Directed reading: Data visualization

Taught: F23

Graduate
Author

Juan Tellez

Published

February 2, 2024

Overview

The goal of this directed reading is to get better at data visualization. We will:

  • Read books on effective data visualization
  • Practice making good data visualization in R
  • Meet on Mondays at 9am in my office to discuss

Format

Every week you will:

  1. Read about data visualization
  2. Complete visualization tasks in Quarto notebooks (ahead of our meeting)
  3. Meet with me for 60ish minutes to discuss / present

What you will need

  • The books below
  • R and RStudio installed and updated to latest version
  • Git installed and a Github account

Books

  • Alberto Cairo The Truthful Art: Data, Charts, and Maps for Communication (New Riders, 2016). (I have a copy)
  • Claus O. Wilke Fundamentals of Data Visualization: A Primer on Making Informative and Compelling Figures (O’Reilly Media, 2019). (free online)
  • Kieran Healy Data Visualization: A Practical Introduction (Princeton University Press, 2018). (free online)

Deliverables

  • Each week you will turn in a Quarto notebook with your notes / visualizations
  • A final code-thru analysis of a dataset from here (or whatever else you want): Full Archive

Schedule

W1: Oct2 - Orientation

Reading:

  • Ch1 in Healy, Data Visualization.

Tasks:

  • Make sure everything is installed and you access to all the materials

W2: Oct9 - Grammar of graphics

Reading:

  • Ch 2 in Wilke, Fundamentals of Data Visualization.
  • Ch 5 in Cairo, The Truthful Art.
  • Ch 3 in Healy, Data Visualization.

Tasks:

  • make a plot that uses the x-axis, y-axis, and at least two other aesthetics, axis labels, title, and a theme
  • make the plot painfully slowly, iterating through each addition

W3: Oct16 - Amounts and proportions

Reading:

  • Ch 6, 10, 11 in Wilke, Fundamentals of Data Visualization.

Tasks:

  • make a barplot, stacked barplot, heat map, nested area plot

W4: Oct23 - Distributions

Tasks:

  • make a histogram, density graph, grouped version of each (e.g, using fill), boxplot, violin plot

W5: Oct30 - Relationships

  • Ch 12, 13 in Wilke, Fundamentals of Data Visualization.

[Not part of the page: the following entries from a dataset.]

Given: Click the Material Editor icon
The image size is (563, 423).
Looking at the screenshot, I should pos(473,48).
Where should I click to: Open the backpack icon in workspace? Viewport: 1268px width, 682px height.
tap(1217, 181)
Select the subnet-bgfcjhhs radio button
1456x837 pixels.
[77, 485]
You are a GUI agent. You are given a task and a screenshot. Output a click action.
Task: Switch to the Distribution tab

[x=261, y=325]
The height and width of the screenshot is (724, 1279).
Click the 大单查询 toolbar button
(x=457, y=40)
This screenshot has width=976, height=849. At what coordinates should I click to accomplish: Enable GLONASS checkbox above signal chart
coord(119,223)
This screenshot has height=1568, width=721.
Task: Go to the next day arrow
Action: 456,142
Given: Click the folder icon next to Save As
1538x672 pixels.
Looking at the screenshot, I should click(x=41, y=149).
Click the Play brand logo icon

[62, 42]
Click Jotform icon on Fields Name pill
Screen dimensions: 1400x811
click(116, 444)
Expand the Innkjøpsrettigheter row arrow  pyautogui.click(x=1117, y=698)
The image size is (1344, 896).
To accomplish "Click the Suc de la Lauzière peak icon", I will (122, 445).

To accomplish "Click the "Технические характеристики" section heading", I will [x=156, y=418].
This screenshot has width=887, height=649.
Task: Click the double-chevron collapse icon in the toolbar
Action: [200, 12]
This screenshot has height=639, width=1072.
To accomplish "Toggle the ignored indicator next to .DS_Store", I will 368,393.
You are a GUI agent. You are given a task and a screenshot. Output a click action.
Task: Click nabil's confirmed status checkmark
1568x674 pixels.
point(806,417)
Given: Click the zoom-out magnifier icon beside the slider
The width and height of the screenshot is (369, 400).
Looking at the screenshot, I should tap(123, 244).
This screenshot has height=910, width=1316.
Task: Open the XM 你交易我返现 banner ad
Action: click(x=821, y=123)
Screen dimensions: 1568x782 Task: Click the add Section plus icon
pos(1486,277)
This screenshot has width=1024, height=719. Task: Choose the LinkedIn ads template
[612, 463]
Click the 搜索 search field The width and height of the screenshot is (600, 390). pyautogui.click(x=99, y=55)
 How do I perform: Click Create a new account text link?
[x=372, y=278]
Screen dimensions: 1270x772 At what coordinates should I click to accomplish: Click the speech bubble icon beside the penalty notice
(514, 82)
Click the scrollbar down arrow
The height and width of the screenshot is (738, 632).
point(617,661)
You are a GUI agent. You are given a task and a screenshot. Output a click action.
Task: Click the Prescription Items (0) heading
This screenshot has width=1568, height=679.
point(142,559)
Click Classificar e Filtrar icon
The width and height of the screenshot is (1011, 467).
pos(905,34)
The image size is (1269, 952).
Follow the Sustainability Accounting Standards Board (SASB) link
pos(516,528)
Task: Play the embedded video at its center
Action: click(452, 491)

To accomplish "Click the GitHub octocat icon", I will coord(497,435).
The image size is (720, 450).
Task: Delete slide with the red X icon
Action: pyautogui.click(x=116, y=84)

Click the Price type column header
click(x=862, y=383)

Tasks: make scatterplot, correlogram, time series, multiple time series

W6: Nov6 - Model output

  • Ch 6 in Healy, Data Visualization.

Tasks: make scatterplot with smoothing line, coefficient plot (pointrange), marginal effect plots, regression table with 3 models using modelsummary package

W7: Nov13 - Annotations

  • Ch 17, 18, 22 in Wilke, Fundamentals of Data Visualization.
  • Ch 5 in Healy, Data Visualization.

Tasks: make a jitter plot, scatterplot with labeled points, barplot with text over the bars, use facet_wrap in a plot, make all plots with title, subtitle, caption, and every aesthetic has a title

W8: Nov20 - Maps

Tasks: make a country level world map or region map where countries filled by some variable using rnaturalearth, make a county-level chloropleth map using county_data from socviz

W9: Nov27 - Themes, color

  • Ch 4, 19, 22 in Wilke, Fundamentals of Data Visualization.
  • Ch 8 in Healy, Data Visualization.

Tasks: make a plot using a non-default color or fill scale, make one using a sequential scale, one using a discrete scale, a plot where you use the fact that geometries can have local aesthetics to highlight specific points or bars

W10: Dec4 - Make own website

  • Make sure Quarto is installed on your computer (quarto --version in the Terminal should return a version)
  • If not, download and install: https://quarto.org/docs/download/
  • Create a user account on Netlify

Final Assignment

A final code-thru analysis of a dataset from here (or whatever else you want): Full Archive where you use at least three plots to tell some story about the data or datasets. This should be a PDF with the images embedded and text to explain them and your overall approach. Due December 10th at midnight.